Fuzzing is one of the most effective approaches to finding software flaws. However, applying it to microcontroller firmware incurs many challenges. For example, rehosting-based solutions cannot accurately model peripheral behaviors and thus cannot be used to fuzz the corresponding driver code. In this work, we present 𝜇AFL, a hardware-in-the-loop approach to fuzzing microcontroller firmware. It leverages debugging tools in existing embedded system development to construct an AFL-compatible fuzzing framework. Specifically, we use the debug dongle to bridge the fuzzing environment on the PC and the target firmware on the microcontroller device. To collect code coverage information without costly code instrumentation, 𝜇AFL relies on the ARM ETM hardware debugging feature, which transparently collects the instruction trace and streams the results to the PC. However, the raw ETM data is obscure and needs enormous computing resources to recover the actual instruction flow. We therefore propose an alternative representation of code coverage, which retains the same path sensitivity as the original AFL algorithm, but can directly work on the raw ETM data without matching them with disassembled instructions. To further reduce the workload, we use the DWT hardware feature to selectively collect runtime information of interest. We evaluated 𝜇AFL on two real evaluation boards from two major vendors: NXP and STMicroelectronics. With our prototype, we discovered ten zero-day bugs in the driver code shipped with the SDK of STMicroelectronics and three zero-day bugs in the SDK of NXP. Eight CVEs have been allocated for them. Considering the wide adoption of vendor SDKs in real products, our results are alarming.
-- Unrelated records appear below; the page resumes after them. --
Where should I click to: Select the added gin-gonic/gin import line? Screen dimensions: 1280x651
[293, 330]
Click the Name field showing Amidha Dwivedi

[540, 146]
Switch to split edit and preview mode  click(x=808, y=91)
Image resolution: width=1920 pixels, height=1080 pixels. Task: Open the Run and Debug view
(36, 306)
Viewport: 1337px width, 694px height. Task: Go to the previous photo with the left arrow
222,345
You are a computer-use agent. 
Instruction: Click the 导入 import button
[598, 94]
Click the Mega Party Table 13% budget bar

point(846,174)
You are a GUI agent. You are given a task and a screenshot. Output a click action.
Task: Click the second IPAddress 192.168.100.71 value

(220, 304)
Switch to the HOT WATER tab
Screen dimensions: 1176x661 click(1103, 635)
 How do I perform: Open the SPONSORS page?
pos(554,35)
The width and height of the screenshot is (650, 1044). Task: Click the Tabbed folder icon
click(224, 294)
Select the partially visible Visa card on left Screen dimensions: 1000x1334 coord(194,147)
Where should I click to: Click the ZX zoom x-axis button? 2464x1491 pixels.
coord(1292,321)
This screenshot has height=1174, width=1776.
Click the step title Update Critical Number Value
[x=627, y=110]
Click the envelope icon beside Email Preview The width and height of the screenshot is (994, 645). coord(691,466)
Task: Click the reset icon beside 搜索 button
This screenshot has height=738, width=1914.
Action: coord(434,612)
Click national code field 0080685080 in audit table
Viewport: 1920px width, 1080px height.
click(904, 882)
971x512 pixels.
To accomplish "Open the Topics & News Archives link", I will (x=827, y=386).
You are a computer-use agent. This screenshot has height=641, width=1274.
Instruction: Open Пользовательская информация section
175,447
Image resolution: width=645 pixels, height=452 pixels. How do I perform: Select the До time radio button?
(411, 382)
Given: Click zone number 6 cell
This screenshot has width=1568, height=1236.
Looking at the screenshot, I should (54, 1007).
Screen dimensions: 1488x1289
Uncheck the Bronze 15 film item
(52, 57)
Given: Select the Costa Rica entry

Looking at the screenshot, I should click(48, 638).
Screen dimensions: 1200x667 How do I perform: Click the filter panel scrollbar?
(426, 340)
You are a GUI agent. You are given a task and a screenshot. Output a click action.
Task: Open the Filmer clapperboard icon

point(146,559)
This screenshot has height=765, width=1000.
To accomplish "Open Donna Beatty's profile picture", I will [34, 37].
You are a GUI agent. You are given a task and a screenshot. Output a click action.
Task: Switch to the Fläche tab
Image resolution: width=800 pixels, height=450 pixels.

For more technical details, please refer to our ICSE paper.

• ./ETMFuzz_Src: Source code of 𝜇AFL
• ./microAFL_eval: Firmware samples evaluated in our paper.
• ./init.sh: Script to prepare to fuzz including setting core affinity and preparing trace buffer for ETM trace.

• J-Trace Pro
  • You can purchase it from https://www.segger.com/products/debug-probes/j-trace/
• NXP TWR-K64F120M

• Ubuntu 18/20 (tested)
• J-Link shared library
  • Download J-Link Software and Documentation pack zip file from https://www.segger.com/downloads/jlink/JLink_Linux_V758e_x86_64.tgz. V758e is the version we used during development. Use other versions at your own risk.
  • Unzip and extract libjlinkarm.so, libjlinkarm.so.7 and libjlinkarm.so.7.58.5 into the directory ./ETMFuzz_Src.
• J-Link Software and Documentation pack
  • Download and install J-Link Software and Documentation pack deb file from https://www.segger.com/downloads/jlink/JLink_Linux_V758e_x86_64.deb.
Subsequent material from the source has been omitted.